TEKS BACAAN —
↓↓↓
Hati-hati, Influencer Misogini Menyerang Remaja Laki-laki

Para influencer menunjukkan versi maskulinitas yang penuh kebanggaan. Mereka melegitimasi, bahkan secara provokatif, kegelisahan laki-laki dan kebencian termasuk terhadap perempuan.

Banyak orang tua, guru, dan politikus di Inggris, tempat saya mengajar, khawatir dengan meningkatnya daya tarik “influencer misogini (kebencian terhadap perempuan)” bagi para remaja dan anak muda laki-laki.

Para influencer ini – termasuk salah satunya Andrew Tate – mengunggah konten untuk ribuan pengikut mereka, umumnya berbentuk video hingga podcast yang membalut pesan-pesan misoginis melalui saran tentang hubungan, kesehatan mental dan kesejahteraan, serta bagaimana meraih kesuksesan materiel dan juga status sosial.

Banyak pihak menganggap mereka punya dampak negatif terhadap perilaku, ekspektasi, dan kepercayaan anak muda laki-laki, termasuk terkait peran gender dan hubungan antara laki-laki dan perempuan.

Saya telah melakukan riset mendalam dengan anak muda terkait seks dan hubungan selama hampir satu dekade. Kita perlu menanyakan dan mempelajari apa arti dari meningkatnya daya tarik influencer misogini di antara sejumlah anak muda laki-laki, kaitannya dengan perasaan mereka terhadap diri mereka sendiri, serta apa artinya menjadi laki-laki di era sekarang.

Selain itu, kita juga perlu mencari tahu kaitan tren ini dengan kegagalan masyarakat untuk menjawab tantangan yang dihadapi anak muda laki-laki secara serius. Tampaknya, saat ini ada celah atau vakum yang kemudian diisi oleh para influencer ini.

Saya memakai istilah “misoginis” untuk merujuk pada ekspresi-ekspresi yang secara jelas memuat kebencian atau ketidaksukaan terhadap perempuan – tapi juga, secara lebih luas, ide-ide seksis terkait laki-laki maupun perempuan.
↑↑↑
Materi pencarian item
↓↓↓
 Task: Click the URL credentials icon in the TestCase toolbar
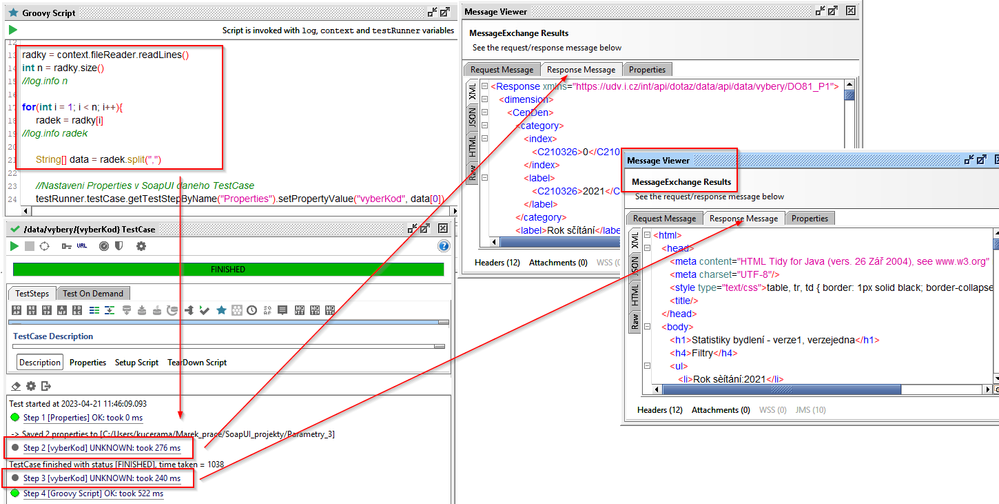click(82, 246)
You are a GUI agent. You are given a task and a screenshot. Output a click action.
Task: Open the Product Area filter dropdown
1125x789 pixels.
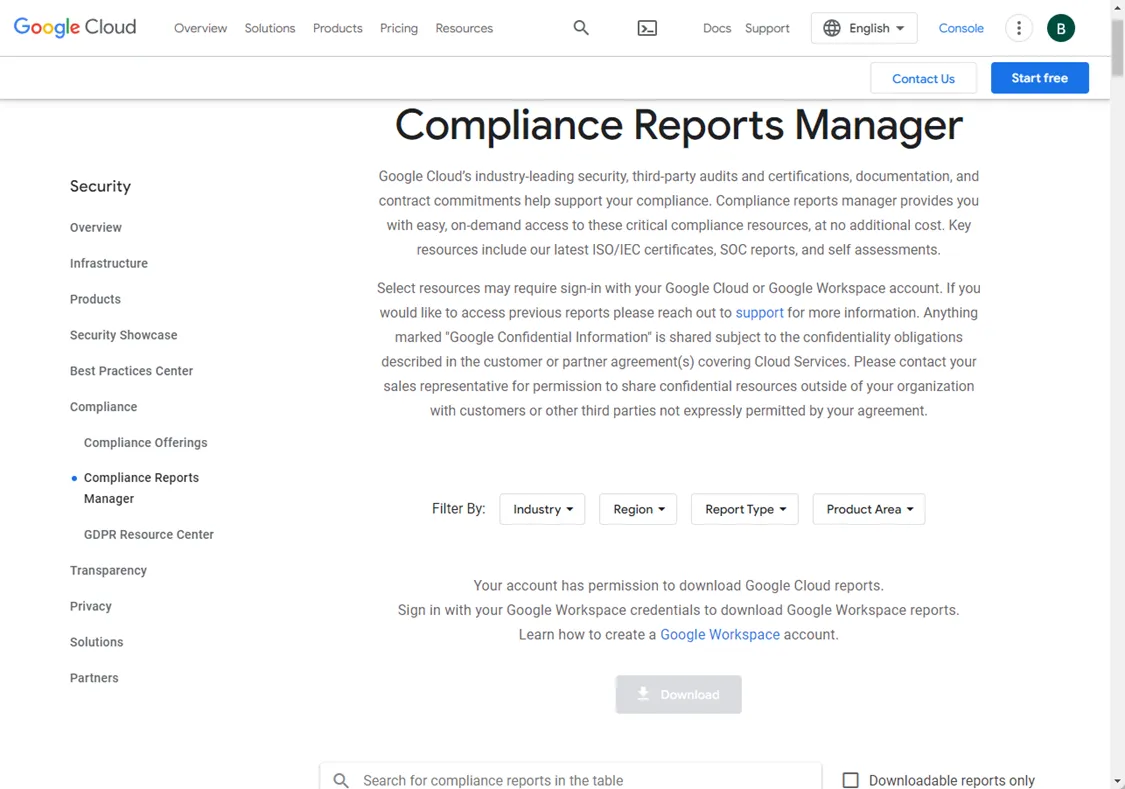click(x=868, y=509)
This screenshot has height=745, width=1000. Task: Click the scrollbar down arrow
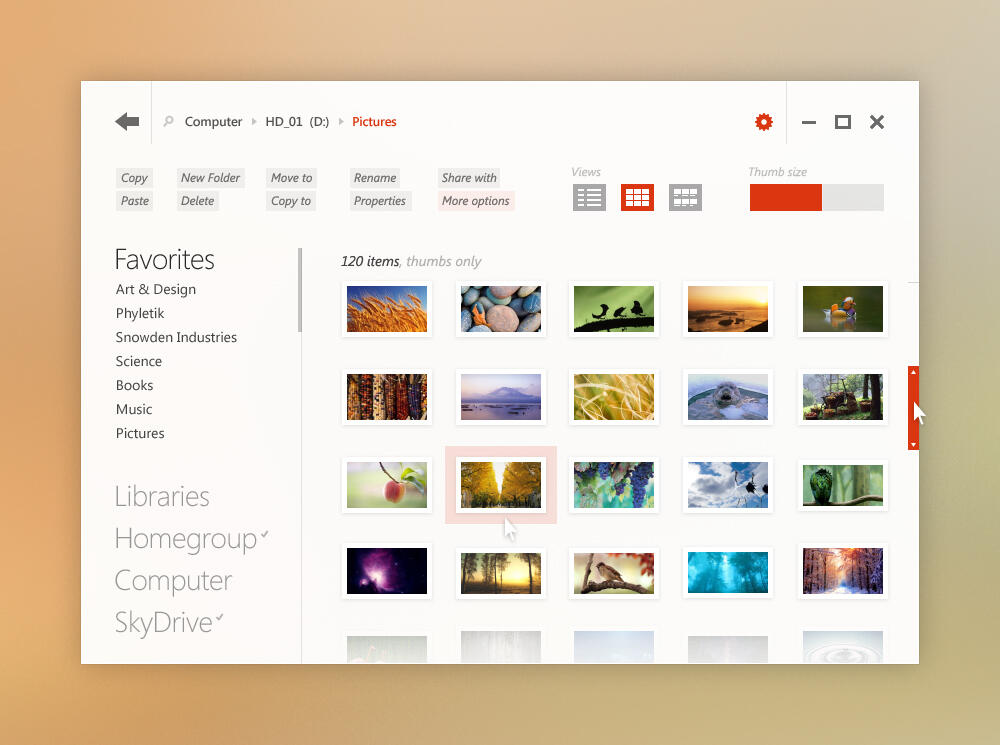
↑↑↑
TUGAS DIKERJAKAN — Sambung teks tentang influencer misogini dan remaja laki-laki, dimulai tepat sesudah kalimat terakhir yang tercantum.

JAWABAN LATIHAN —
Mencari audiens

Kita bisa memahami daya tarik influencer misogini dengan berpikir tentang faktor-faktor “pendorong”, “penarik”, dan “personal”.

Faktor pendorong muncul dari situasi-situasi ketika anak muda laki-laki menemukan diri mereka berada dalam masyarakat yang seakan membuat konten para influencer misoginis ini lebih “mengena”.

Salah satu contohnya adalah persepsi bahwa remaja perempuan dan perempuan muda punya capaian yang lebih unggul di tempat kerja maupun sekolah, dan akibatnya, remaja dan anak muda laki-laki menjadi dirugikan dan tertinggal dalam hal peluang dan dukungan yang tersedia bagi mereka.

Sementara, faktor penarik adalah taktik-taktik yang digunakan para influencer misogini untuk mendongkrak daya tarik mereka. Ini termasuk penggunaan konten visual yang menarik serta manipulasi media sosial. Mereka mampu menciptakan respons emosional yang intens melalui pesan-pesan ekstrem, sembari menghadirkan suatu komunitas berisi orang-orang dengan pemikiran serupa.

Faktor personal kemudian menjelaskan tingkat kerawanan yang berbeda antara para anak muda laki-laki terhadap dampak buruk dari para influencer misogini. Mereka yang lebih intens merasakan tekanan ekspektasi terkait maskulinitas dari rekan sejawat, bisa jadi lebih rentan.

Misalnya, ini termasuk anak muda laki-laki yang secara sosial terisolasi atau dikucilkan, atau mereka yang teman sebayanya menjunjung dan merayakan bentuk-bentuk maskulinitas berbasis dominasi dan keberhasilan dalam mengejar dan “menaklukkan” perempuan.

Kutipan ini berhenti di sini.